■ Materials provided:

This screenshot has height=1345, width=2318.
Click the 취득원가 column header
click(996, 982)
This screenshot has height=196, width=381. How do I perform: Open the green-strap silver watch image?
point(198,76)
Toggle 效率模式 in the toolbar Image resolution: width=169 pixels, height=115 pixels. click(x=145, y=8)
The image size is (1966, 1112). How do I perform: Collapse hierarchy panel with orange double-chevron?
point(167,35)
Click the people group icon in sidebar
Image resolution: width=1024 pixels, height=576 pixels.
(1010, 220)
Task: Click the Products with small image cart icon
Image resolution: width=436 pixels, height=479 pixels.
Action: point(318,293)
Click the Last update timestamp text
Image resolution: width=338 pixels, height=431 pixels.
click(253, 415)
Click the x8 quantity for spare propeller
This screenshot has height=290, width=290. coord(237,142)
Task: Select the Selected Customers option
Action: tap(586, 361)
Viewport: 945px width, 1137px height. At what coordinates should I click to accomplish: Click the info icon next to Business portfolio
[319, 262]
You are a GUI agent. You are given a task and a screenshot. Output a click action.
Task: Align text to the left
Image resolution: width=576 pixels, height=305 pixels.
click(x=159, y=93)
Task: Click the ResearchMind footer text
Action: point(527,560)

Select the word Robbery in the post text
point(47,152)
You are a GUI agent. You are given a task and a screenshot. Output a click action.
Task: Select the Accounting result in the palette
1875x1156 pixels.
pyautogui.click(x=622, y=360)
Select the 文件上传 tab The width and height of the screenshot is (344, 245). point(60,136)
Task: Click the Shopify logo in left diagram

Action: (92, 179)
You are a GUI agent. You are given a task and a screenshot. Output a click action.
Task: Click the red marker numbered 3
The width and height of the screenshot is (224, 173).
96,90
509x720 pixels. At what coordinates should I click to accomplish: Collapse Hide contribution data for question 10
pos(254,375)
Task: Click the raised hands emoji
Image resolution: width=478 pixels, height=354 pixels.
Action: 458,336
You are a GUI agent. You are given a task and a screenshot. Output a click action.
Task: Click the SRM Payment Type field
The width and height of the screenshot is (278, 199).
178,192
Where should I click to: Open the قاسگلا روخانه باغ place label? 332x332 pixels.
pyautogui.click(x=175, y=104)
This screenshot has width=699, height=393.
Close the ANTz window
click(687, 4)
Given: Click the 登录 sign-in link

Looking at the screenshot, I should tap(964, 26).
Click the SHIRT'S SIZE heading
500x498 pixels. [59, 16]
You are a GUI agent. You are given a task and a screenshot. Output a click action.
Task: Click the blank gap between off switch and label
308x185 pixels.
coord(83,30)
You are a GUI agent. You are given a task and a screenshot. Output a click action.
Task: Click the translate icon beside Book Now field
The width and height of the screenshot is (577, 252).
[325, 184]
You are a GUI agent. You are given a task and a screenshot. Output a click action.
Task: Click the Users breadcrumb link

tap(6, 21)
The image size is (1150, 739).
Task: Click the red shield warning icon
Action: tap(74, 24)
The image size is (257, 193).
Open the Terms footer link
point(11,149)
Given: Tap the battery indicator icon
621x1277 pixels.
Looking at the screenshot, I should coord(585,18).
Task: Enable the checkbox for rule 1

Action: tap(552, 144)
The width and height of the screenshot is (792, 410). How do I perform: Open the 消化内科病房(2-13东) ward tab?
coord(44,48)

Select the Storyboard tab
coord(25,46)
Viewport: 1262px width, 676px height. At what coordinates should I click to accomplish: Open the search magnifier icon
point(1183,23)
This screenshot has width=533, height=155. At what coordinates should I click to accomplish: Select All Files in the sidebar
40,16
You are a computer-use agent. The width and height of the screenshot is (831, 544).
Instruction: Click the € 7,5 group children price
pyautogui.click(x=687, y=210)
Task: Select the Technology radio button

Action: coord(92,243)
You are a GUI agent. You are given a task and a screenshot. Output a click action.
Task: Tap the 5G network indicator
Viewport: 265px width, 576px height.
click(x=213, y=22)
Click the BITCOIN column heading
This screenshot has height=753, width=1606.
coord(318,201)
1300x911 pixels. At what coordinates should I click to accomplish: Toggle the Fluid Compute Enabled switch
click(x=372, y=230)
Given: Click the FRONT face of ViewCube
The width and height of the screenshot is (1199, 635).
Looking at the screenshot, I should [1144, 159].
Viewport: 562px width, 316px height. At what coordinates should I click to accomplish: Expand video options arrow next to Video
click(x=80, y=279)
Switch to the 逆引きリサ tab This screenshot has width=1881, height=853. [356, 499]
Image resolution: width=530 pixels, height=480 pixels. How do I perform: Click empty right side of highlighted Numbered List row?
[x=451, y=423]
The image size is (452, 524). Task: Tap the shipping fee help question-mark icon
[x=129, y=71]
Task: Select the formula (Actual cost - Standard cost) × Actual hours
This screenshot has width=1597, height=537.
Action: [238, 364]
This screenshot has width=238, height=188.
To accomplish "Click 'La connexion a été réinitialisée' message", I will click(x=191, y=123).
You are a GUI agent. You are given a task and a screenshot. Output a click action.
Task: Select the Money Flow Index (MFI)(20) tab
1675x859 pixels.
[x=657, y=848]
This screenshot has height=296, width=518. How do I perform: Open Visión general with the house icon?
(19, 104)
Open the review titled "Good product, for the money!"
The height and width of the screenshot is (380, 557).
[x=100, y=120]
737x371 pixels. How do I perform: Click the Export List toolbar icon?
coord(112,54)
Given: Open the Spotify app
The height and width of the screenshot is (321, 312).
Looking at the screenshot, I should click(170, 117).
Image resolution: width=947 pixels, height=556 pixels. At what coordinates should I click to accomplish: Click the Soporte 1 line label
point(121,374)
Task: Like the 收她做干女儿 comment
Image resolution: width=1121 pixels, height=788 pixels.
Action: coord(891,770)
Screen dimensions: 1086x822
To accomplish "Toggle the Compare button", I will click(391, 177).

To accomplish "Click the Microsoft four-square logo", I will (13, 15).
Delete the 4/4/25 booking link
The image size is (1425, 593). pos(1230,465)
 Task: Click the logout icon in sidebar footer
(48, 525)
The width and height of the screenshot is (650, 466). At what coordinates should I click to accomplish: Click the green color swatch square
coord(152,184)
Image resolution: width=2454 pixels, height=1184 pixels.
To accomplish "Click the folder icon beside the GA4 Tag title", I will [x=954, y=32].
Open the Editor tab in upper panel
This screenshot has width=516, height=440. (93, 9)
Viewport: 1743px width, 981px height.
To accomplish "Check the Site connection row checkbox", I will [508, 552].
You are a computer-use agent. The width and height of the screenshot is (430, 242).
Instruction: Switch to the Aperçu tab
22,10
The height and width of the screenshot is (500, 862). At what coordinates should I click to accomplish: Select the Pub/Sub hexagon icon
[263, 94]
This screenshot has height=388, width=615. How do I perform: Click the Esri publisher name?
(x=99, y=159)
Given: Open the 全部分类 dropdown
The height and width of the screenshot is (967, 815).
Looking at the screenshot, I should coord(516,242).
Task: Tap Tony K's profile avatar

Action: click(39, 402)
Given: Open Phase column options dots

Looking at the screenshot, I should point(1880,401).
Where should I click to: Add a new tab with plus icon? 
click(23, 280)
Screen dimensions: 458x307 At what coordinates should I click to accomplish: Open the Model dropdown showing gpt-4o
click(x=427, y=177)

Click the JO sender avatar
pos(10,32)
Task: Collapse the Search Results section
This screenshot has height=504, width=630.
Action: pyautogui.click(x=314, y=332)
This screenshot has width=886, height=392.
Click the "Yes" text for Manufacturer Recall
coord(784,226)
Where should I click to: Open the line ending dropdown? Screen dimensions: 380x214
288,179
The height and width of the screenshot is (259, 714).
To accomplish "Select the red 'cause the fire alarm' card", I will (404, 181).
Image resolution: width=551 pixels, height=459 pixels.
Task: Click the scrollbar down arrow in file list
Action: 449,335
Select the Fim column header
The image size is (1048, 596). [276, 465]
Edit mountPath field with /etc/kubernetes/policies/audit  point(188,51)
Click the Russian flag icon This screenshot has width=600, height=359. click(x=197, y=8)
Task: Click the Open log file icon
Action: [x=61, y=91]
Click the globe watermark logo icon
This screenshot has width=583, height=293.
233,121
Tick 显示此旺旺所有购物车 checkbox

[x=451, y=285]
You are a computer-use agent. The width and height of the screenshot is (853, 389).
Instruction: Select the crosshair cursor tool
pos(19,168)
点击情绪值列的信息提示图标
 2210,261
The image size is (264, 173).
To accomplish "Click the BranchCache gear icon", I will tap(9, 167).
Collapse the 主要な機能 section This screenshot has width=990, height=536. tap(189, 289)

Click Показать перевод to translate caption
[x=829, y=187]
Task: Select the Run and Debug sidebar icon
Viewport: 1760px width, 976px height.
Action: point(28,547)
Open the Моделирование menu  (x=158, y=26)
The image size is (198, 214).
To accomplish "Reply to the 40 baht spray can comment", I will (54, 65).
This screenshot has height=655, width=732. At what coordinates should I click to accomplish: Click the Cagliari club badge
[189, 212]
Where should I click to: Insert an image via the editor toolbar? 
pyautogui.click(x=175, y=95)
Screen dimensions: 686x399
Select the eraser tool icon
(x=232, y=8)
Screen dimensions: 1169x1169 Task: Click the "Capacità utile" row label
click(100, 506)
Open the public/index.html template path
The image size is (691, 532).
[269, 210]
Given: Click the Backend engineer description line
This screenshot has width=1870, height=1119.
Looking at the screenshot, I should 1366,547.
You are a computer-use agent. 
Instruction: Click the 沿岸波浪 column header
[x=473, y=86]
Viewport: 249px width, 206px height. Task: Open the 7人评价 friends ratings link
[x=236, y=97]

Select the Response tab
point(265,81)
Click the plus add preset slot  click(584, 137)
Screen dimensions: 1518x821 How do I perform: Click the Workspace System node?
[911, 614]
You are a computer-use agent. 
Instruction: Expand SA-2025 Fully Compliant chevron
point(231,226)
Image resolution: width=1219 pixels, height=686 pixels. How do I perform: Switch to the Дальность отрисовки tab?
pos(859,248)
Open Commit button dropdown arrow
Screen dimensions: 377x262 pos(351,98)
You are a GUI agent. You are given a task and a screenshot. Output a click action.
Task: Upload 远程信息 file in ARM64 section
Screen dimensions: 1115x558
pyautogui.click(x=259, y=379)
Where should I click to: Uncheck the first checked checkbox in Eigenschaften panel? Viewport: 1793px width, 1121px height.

■ Written request:
Transcribe the lines of the material above verbatim, starting at the line containing "Given: Tap the battery indicator icon" and ending at the line containing "pyautogui.click(x=687, y=210)".

■ Answer to the task:
Given: Tap the battery indicator icon
621x1277 pixels.
Looking at the screenshot, I should coord(585,18).
Task: Enable the checkbox for rule 1

Action: tap(552, 144)
The width and height of the screenshot is (792, 410). How do I perform: Open the 消化内科病房(2-13东) ward tab?
coord(44,48)

Select the Storyboard tab
coord(25,46)
Viewport: 1262px width, 676px height. At what coordinates should I click to accomplish: Open the search magnifier icon
point(1183,23)
This screenshot has width=533, height=155. At what coordinates should I click to accomplish: Select All Files in the sidebar
40,16
You are a computer-use agent. The width and height of the screenshot is (831, 544).
Instruction: Click the € 7,5 group children price
pyautogui.click(x=687, y=210)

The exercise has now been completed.